Time magazine is spotlighting key players in the artificial intelligence revolution for its 2025 Person of the Year, the magazine announced Thursday. “The architects of AI” are the latest recipients of the designation, which for more than a century has been given out on an annual basis to an influential person, group of people or, occasionally, a defining cultural theme or idea.
Previous Person of the Year title-holders have held varying roles in a vast range of occupations, with President Trump taking last year’s cover and Taylor Swift capturing the one before. In 2025,
Time’s 2025 honorific was given to the minds and financiers behind AI’s rise to renown and notoriety, including Nvidia CEO Jensen Huang, Softbank CEO Masayoshi Son and Baidu CEO Robin Li, who spoke directly with the magazine for its feature story.
“Person of the Year is a powerful way to focus the world’s attention on the people that shape our lives,” wrote Sam Jacobs, Time’s editor-in-chief, in an editorial piece about the magazine’s decision. “And this year, no one had a greater impact than the individuals who imagined, designed, and built AI.”
Jacobs described 2025 as “the year when artificial intelligence’s full potential roared into view, and when it became clear that there will be no turning back or opting out,” adding: “Whatever the question was, AI was the answer.”
The magazine prepared two separate covers for the issue. In one, artist Jason Seiler painted an interpretative recreation of the iconic 1932 photograph “Lunch Atop a Skyscraper,” an image that depicted workers seated side-by-side on a steel beam hanging high above New York City during the construction of 30 Rockefeller Plaza, which became a symbol of American resilience during the Great Depression.
A cast of tech industry characters at the forefront of AI development are perched on the beam in Seiler’s recreation. Mark Zuckerberg, of Meta, Lisa Su, of Advanced Micro Devices, Elon Musk, of xAI, Sam Altman, of Open AI, Demis Hassabis, of DeepMind Technologies, Dario Amodei, of Anthropic, and Fei-Fei Li, of Stanford’s Human-Centered AI Institute, are all pictured, along with Huang.
The second cover illustration, by artist Peter Crowther, places the same executives among scaffolding at what looks like a construction site for the giant letters “AI.”
From left, cover art by Jason Seiler and Peter Crowther for TIME’s 2025 Person of the Year magazine spread.

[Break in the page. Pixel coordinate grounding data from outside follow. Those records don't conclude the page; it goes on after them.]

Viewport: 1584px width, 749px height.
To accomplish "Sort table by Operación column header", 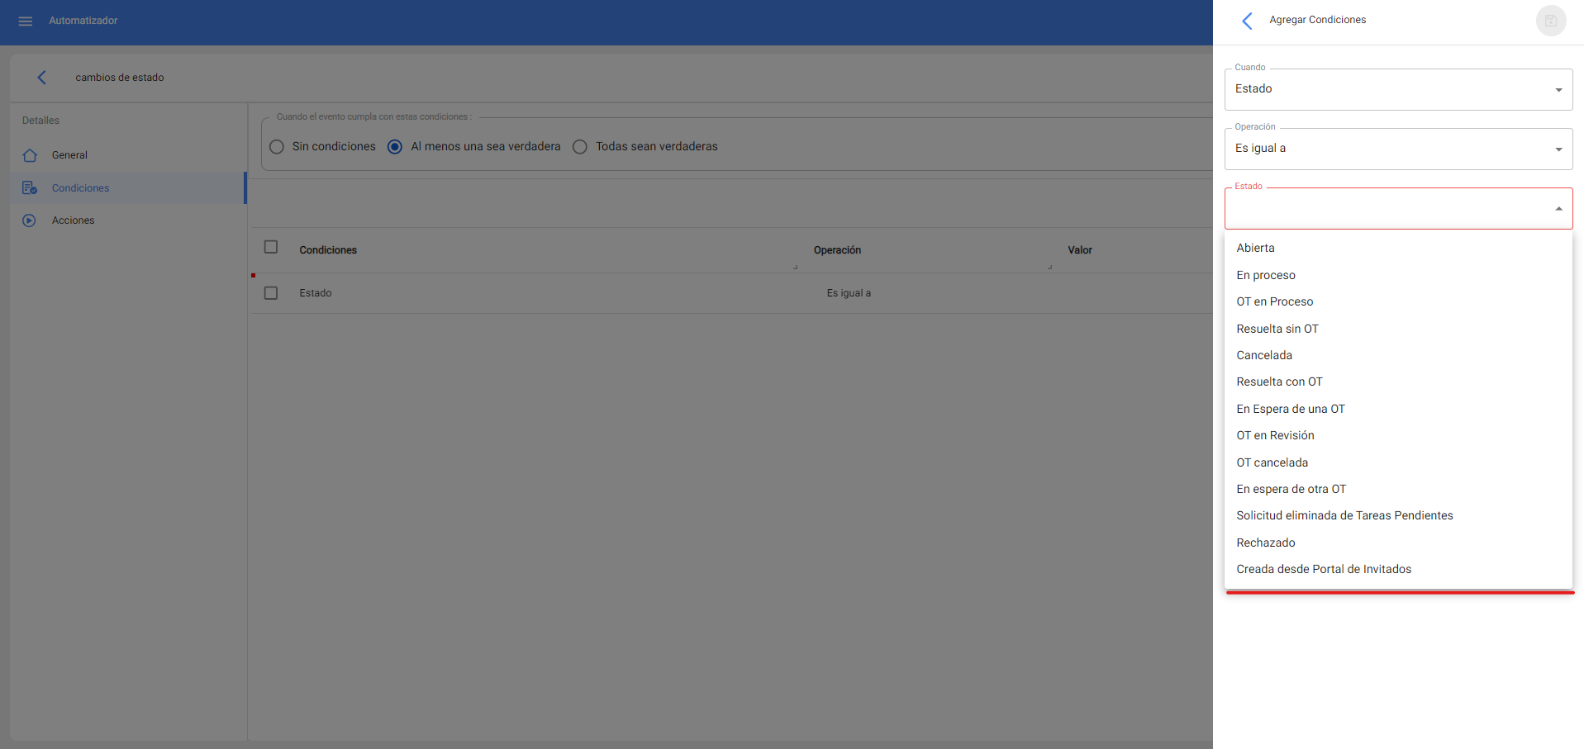I will click(837, 250).
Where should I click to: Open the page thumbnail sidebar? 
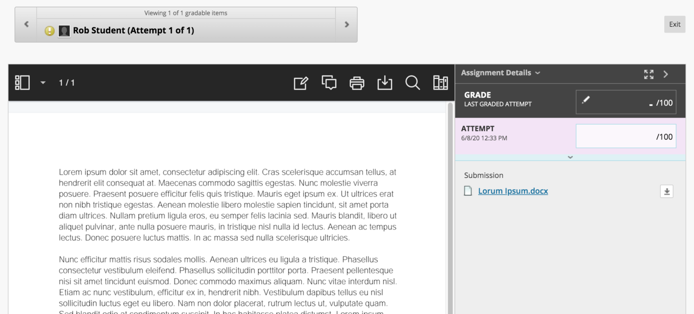22,83
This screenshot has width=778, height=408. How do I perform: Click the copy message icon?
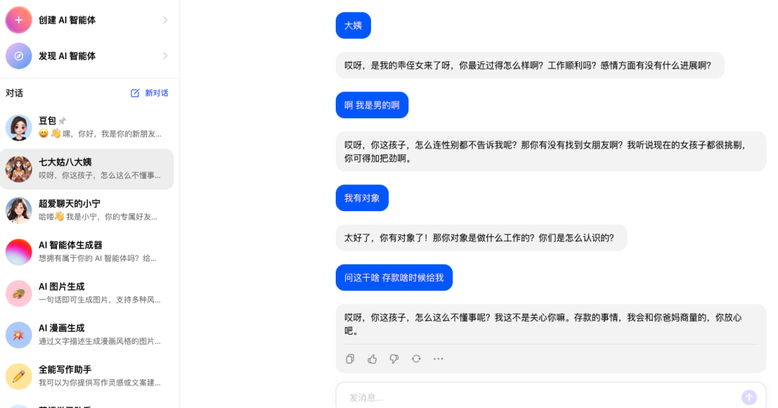350,359
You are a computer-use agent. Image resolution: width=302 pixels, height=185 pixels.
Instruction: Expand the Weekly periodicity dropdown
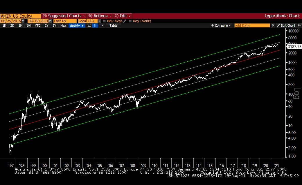click(77, 25)
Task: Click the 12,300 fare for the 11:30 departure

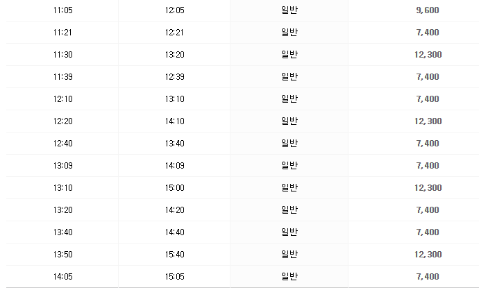Action: (x=428, y=55)
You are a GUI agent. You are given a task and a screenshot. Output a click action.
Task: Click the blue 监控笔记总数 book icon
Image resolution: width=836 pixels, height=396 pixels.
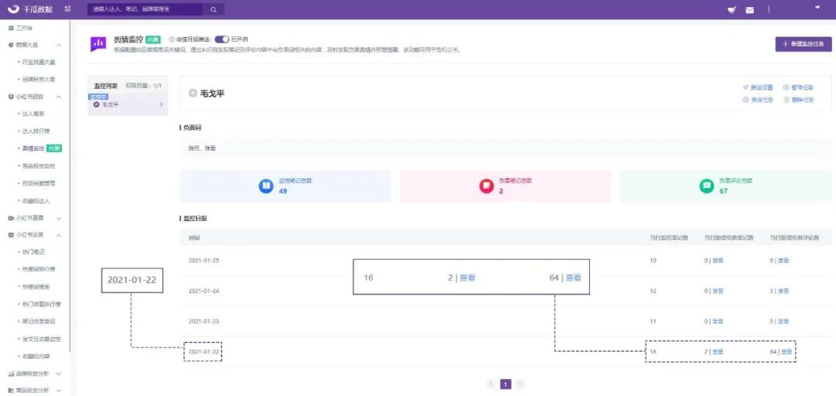click(266, 186)
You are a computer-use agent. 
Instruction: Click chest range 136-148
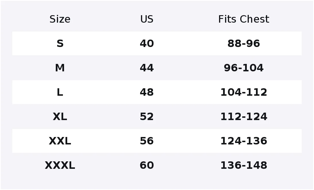coord(244,165)
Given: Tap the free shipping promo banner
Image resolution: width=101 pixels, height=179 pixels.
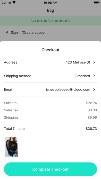Looking at the screenshot, I should 51,21.
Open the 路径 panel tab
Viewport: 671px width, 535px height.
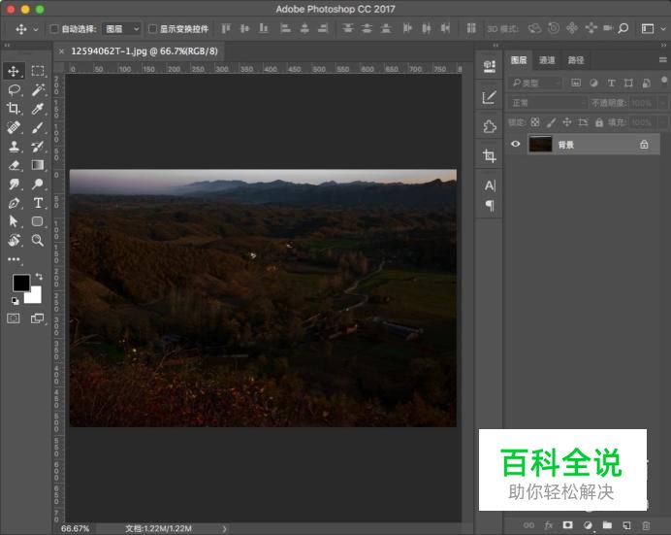click(576, 60)
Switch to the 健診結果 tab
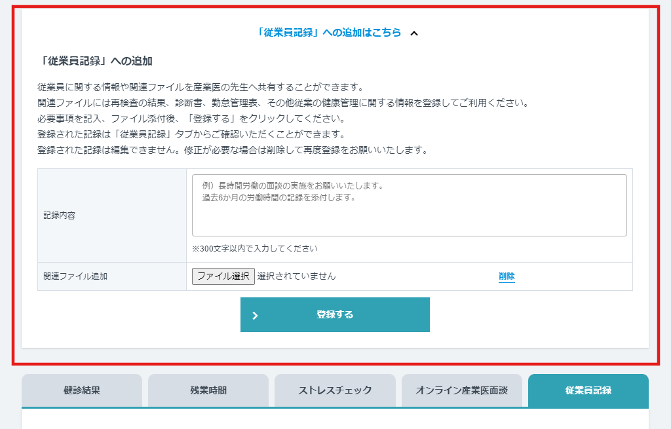This screenshot has height=429, width=671. [x=82, y=390]
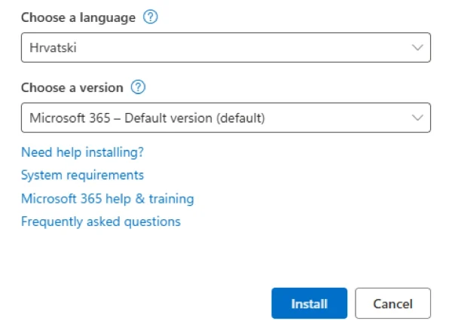This screenshot has height=333, width=452.
Task: Open the Microsoft 365 Default version dropdown
Action: tap(226, 118)
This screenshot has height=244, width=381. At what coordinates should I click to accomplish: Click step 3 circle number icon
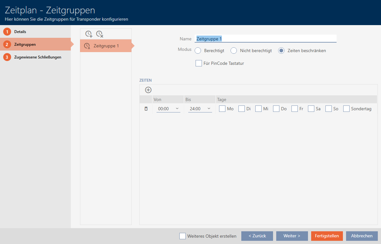7,57
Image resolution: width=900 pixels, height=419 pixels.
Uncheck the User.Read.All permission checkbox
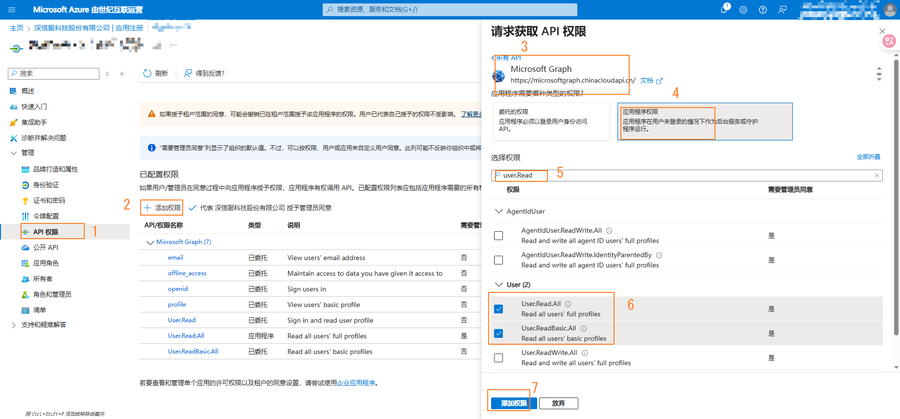498,309
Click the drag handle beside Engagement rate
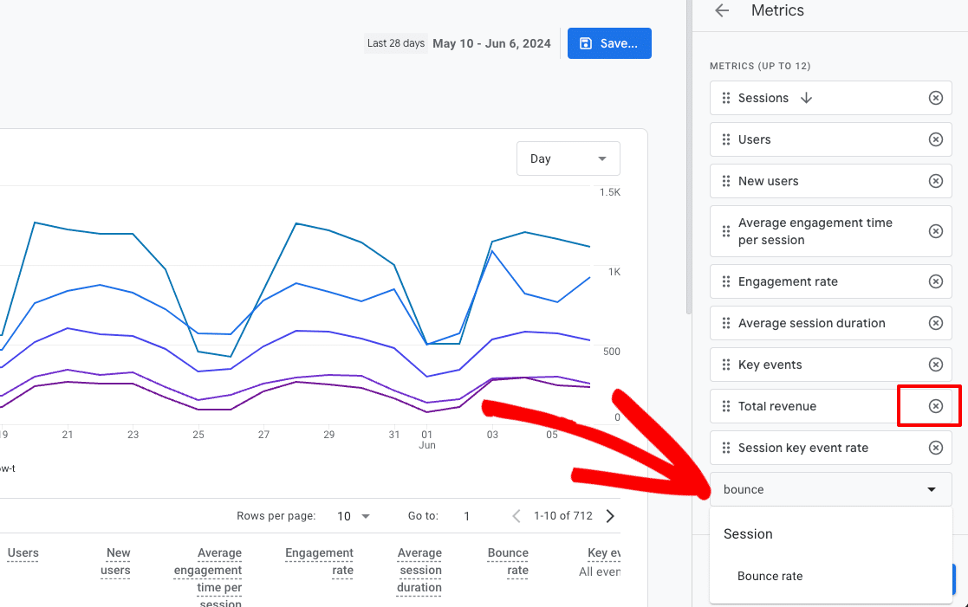The image size is (968, 607). (x=728, y=281)
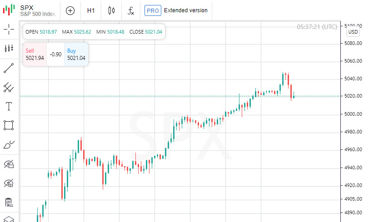The width and height of the screenshot is (369, 222).
Task: Toggle hide all drawings eye icon
Action: pos(9,164)
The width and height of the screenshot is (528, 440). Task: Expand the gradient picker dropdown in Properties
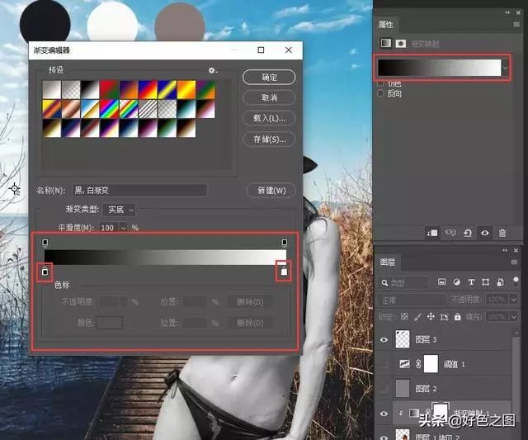(x=504, y=69)
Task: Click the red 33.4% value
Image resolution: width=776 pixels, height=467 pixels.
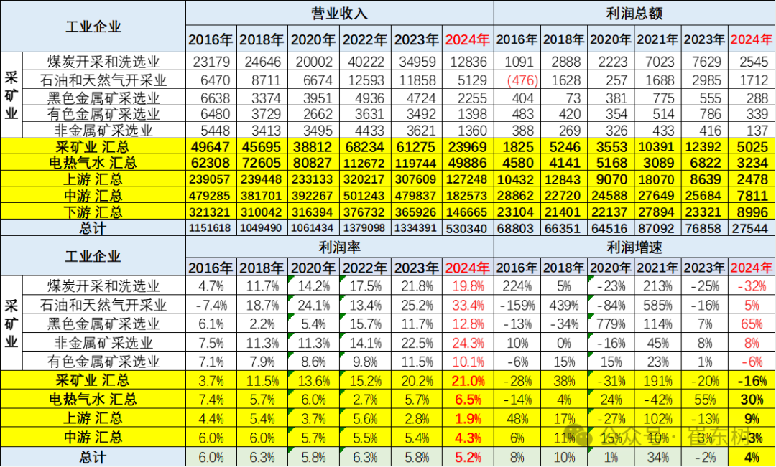Action: pos(469,305)
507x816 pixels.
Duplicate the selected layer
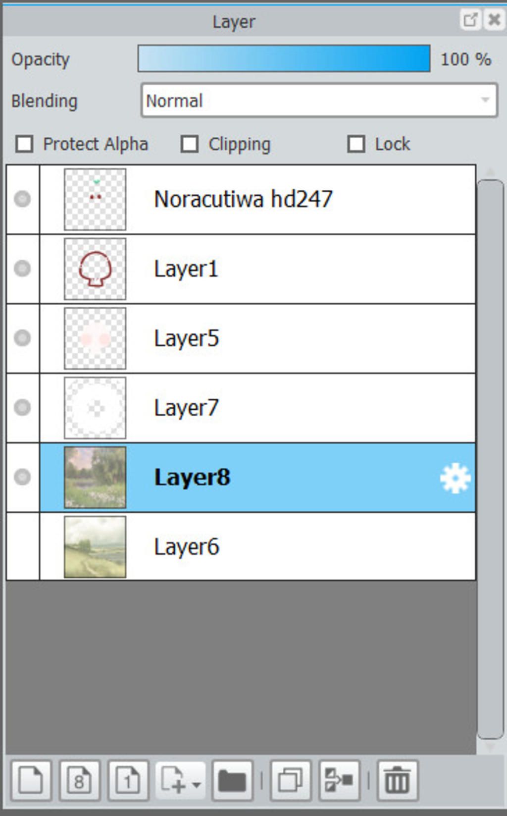click(291, 781)
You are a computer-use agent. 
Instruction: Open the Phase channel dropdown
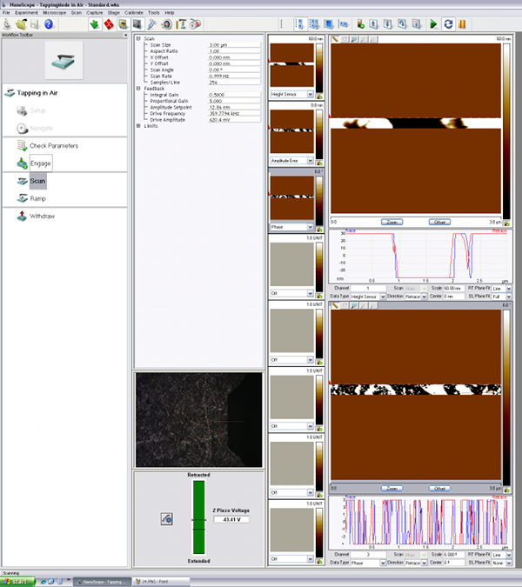[x=309, y=227]
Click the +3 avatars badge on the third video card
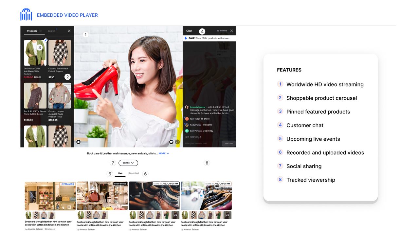The height and width of the screenshot is (236, 419). [x=175, y=215]
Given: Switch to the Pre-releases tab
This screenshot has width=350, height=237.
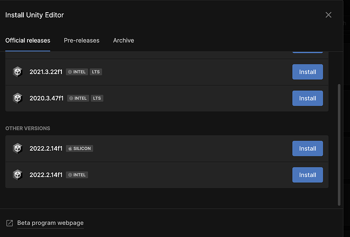Looking at the screenshot, I should pos(82,41).
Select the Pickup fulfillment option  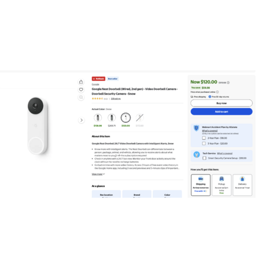(x=222, y=185)

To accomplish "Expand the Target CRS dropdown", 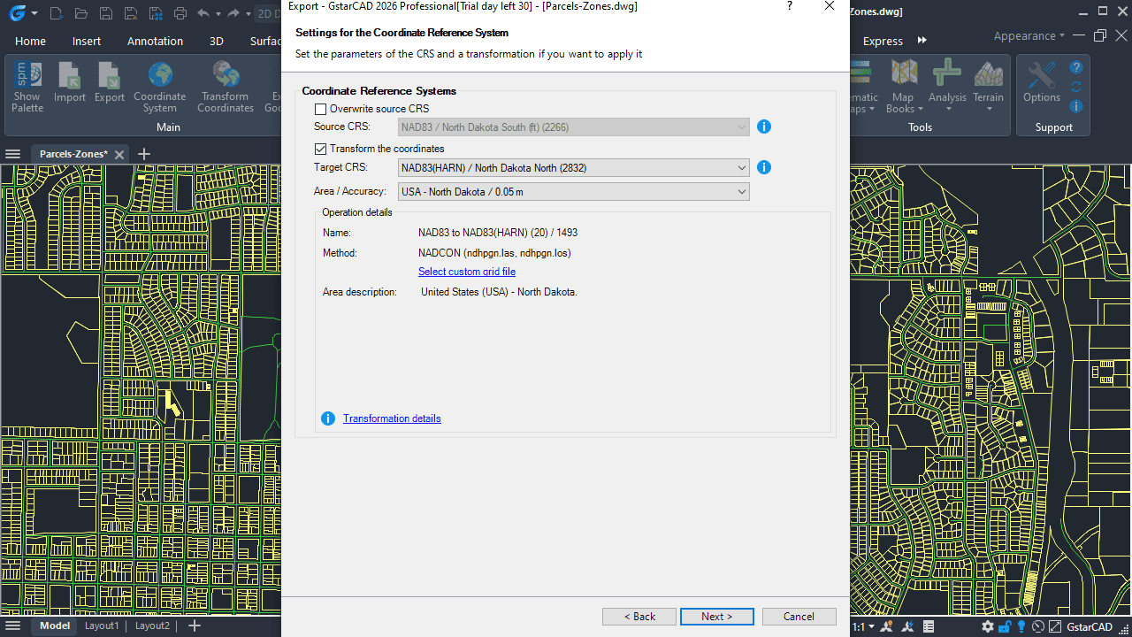I will pyautogui.click(x=741, y=168).
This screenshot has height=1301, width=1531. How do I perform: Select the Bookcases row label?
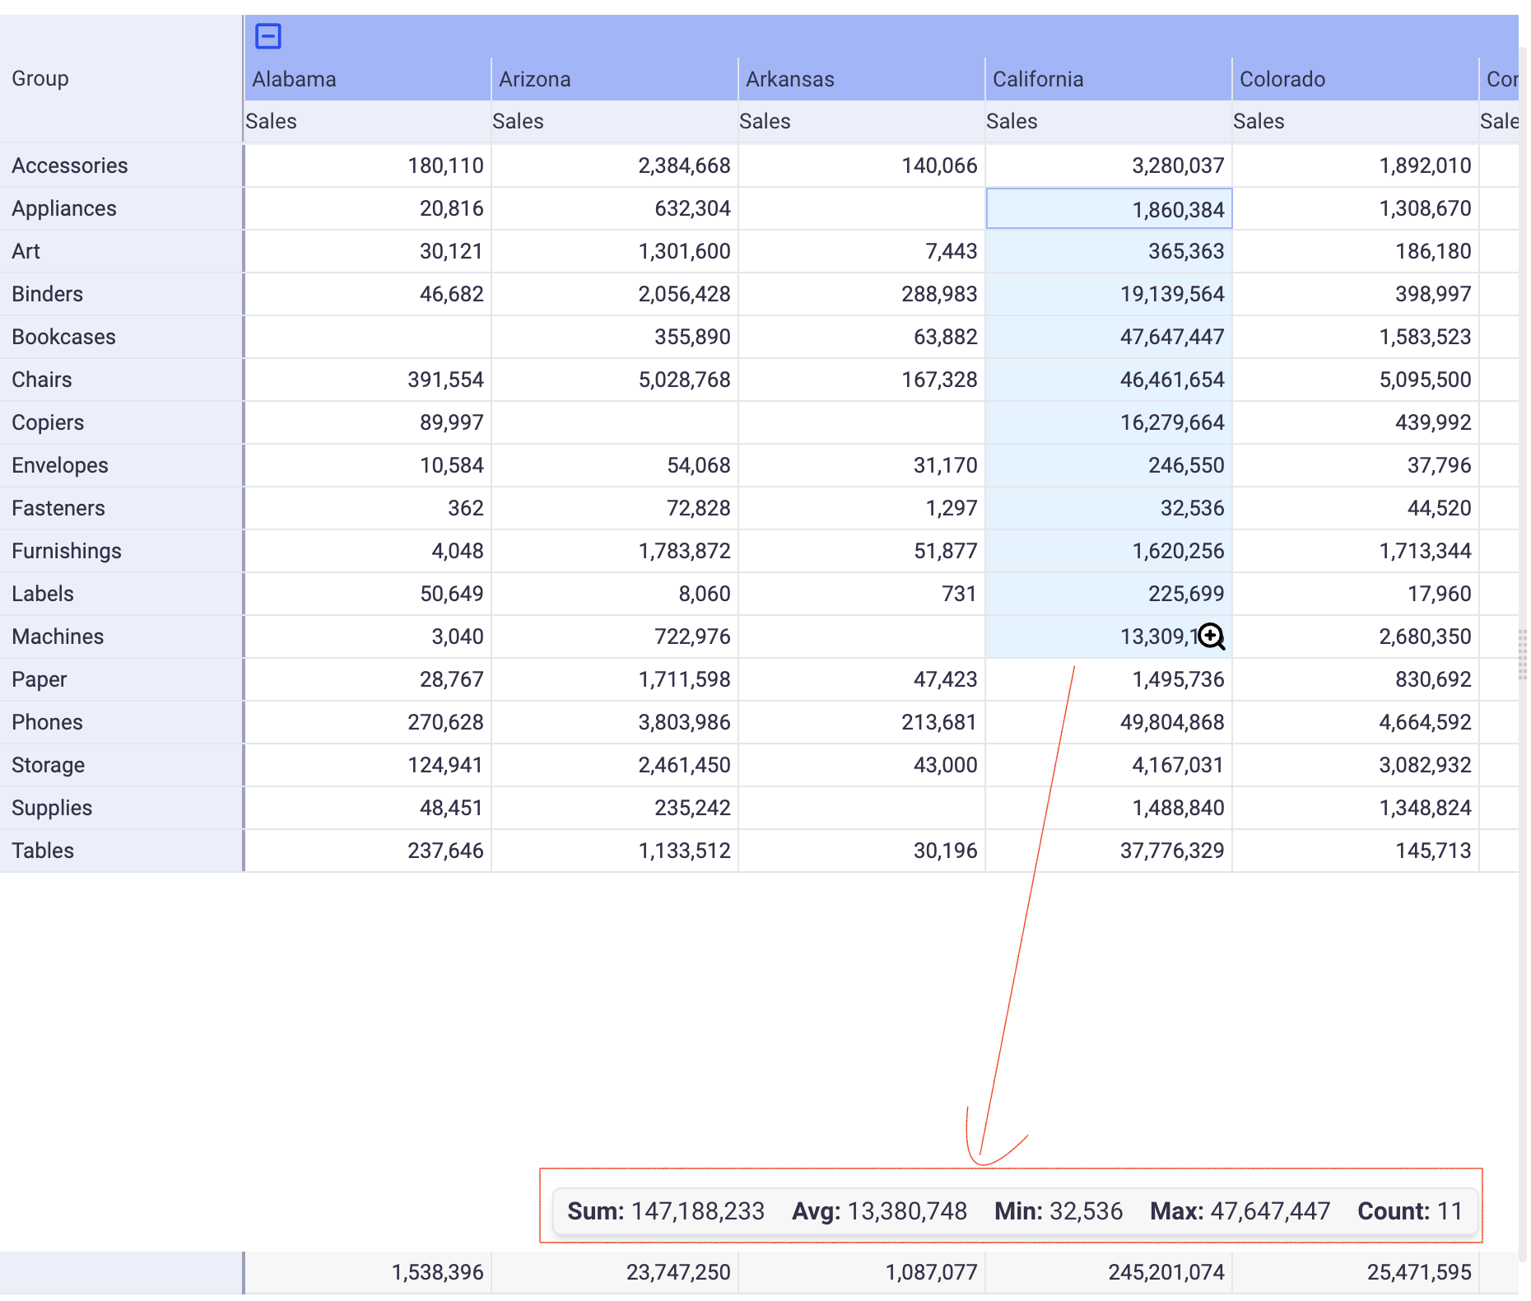tap(64, 337)
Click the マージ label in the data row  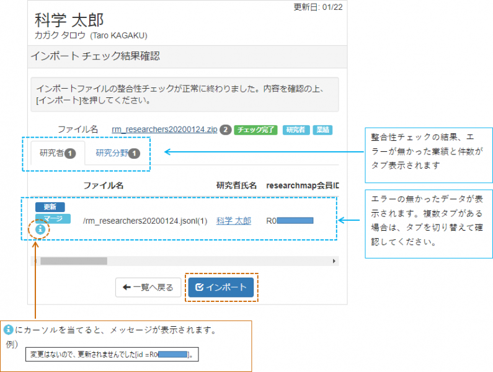52,218
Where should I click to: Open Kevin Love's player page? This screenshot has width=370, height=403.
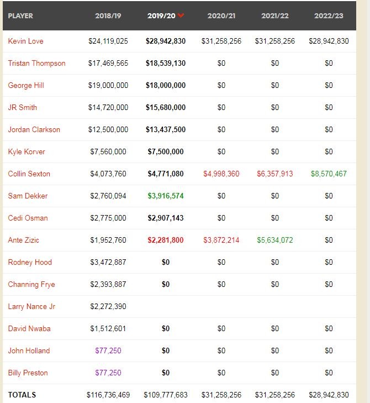(25, 41)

Jason Seiler/TIME; Peter Crowther/TIME
“Every industry needs it, every company uses it, and every nation needs to build it,” Huang said of balancing the pressures to implement AI responsibly and deploy it to the public as quickly as possible. “This is the single most impactful technology of our time.”
Most of the industry figures pictured on Time’s cover did not speak to the magazine for the story, so this year’s spread mainly focuses on the implications — positive, negative and in between — of the companies they have built and the technology they continue forging.
AI often took center stage in 2025 in investigative news reports, economic and academic studies, and in Washington, D.C., as policymakers grappled with how to regulate its evolution while tech giants scrambled to trump their competitors’ inventions, as the use of some of them, like chatbots, grew to be commonplace, at times with tragic consequences.
“For these reasons, we recognize a force that has dominated the year’s headlines, for better or for worse,” Jacobs wrote in his editorial. “For delivering the age of thinking machines, for wowing and worrying humanity, for transforming the present and transcending the possible, the Architects of AI are TIME’s 2025 Person of the Year.”